▸ Problem
Update the entries from the start through the line that contains "data-label: 0,02% is", both ends included, replacing "Find" with "Locate" and keeping everything else unchanged. Leave the pictures out of your answer.

▸ Record extracts
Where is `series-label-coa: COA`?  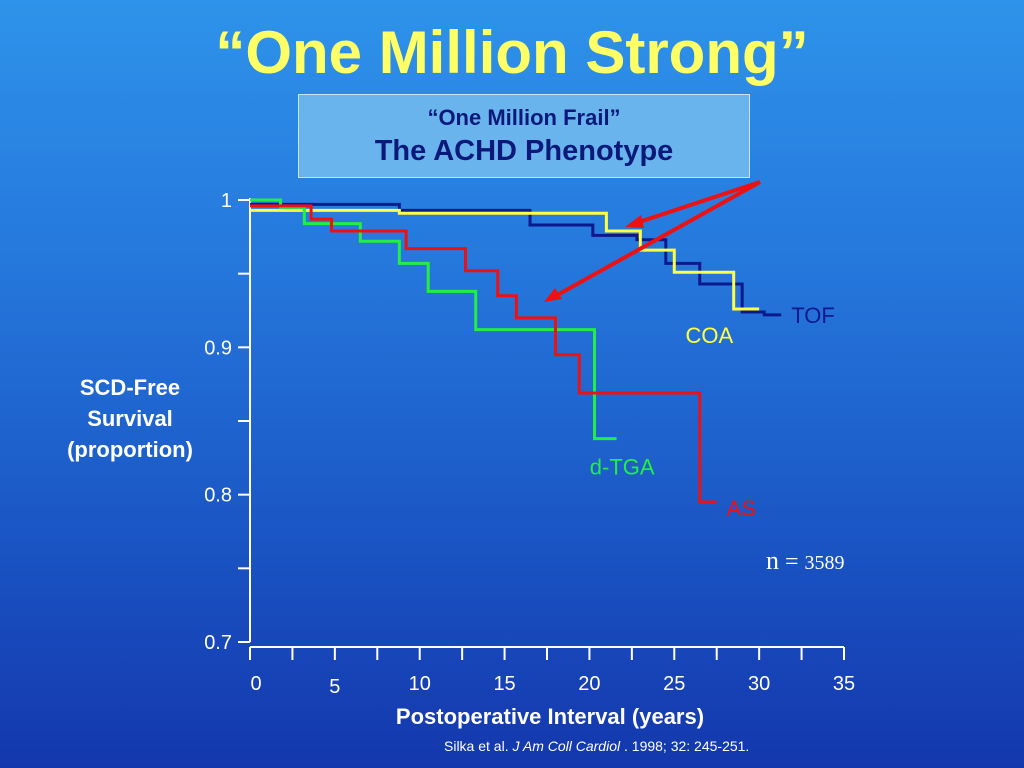
series-label-coa: COA is located at coordinates (709, 336).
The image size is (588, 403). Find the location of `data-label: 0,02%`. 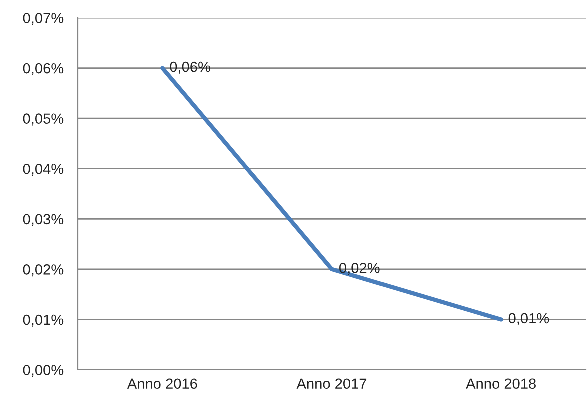

data-label: 0,02% is located at coordinates (360, 270).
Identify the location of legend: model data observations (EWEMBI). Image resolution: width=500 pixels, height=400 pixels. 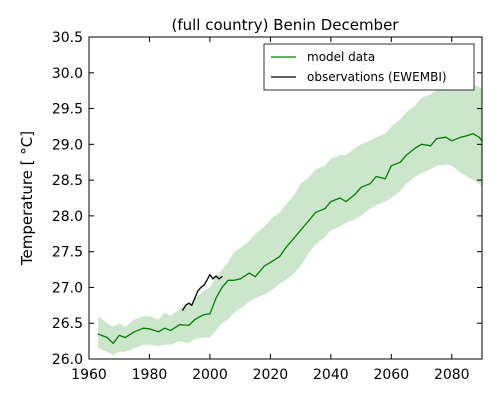
(369, 67).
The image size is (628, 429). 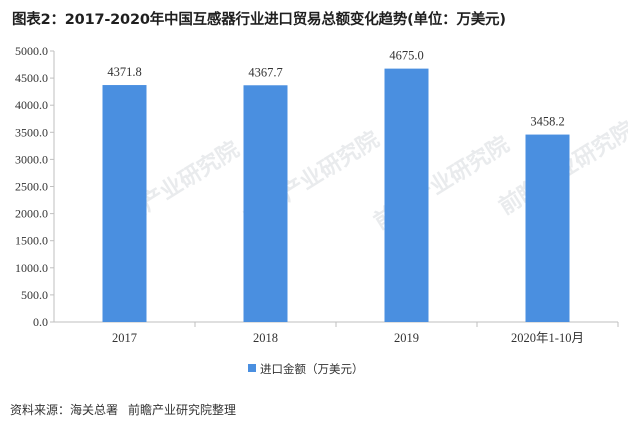 What do you see at coordinates (259, 20) in the screenshot?
I see `chart-title: 图表2：2017-2020年中国互感器行业进口贸易总额变化趋势(单位：万美元)` at bounding box center [259, 20].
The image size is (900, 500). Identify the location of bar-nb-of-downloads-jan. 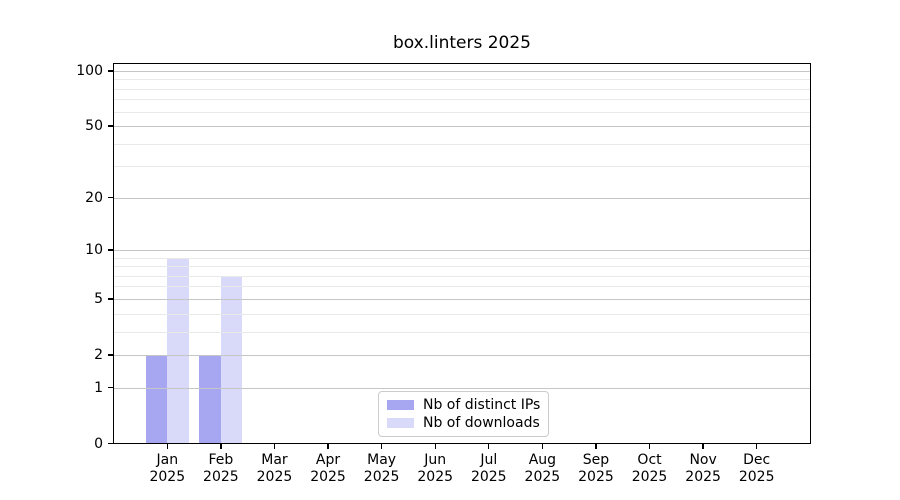
(178, 350).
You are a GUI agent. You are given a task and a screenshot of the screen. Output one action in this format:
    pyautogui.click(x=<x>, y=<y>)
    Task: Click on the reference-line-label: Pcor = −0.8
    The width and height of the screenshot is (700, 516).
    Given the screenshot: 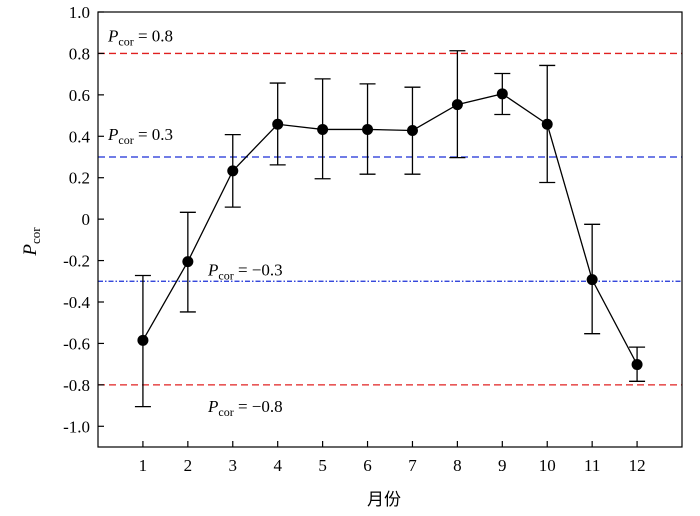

▸ Reply to the exercise
Where is `series-label-coa: COA`?  
series-label-coa: COA is located at coordinates (709, 336).
The image size is (588, 403). Locate the location of `data-label: 0,02%`. 

data-label: 0,02% is located at coordinates (360, 270).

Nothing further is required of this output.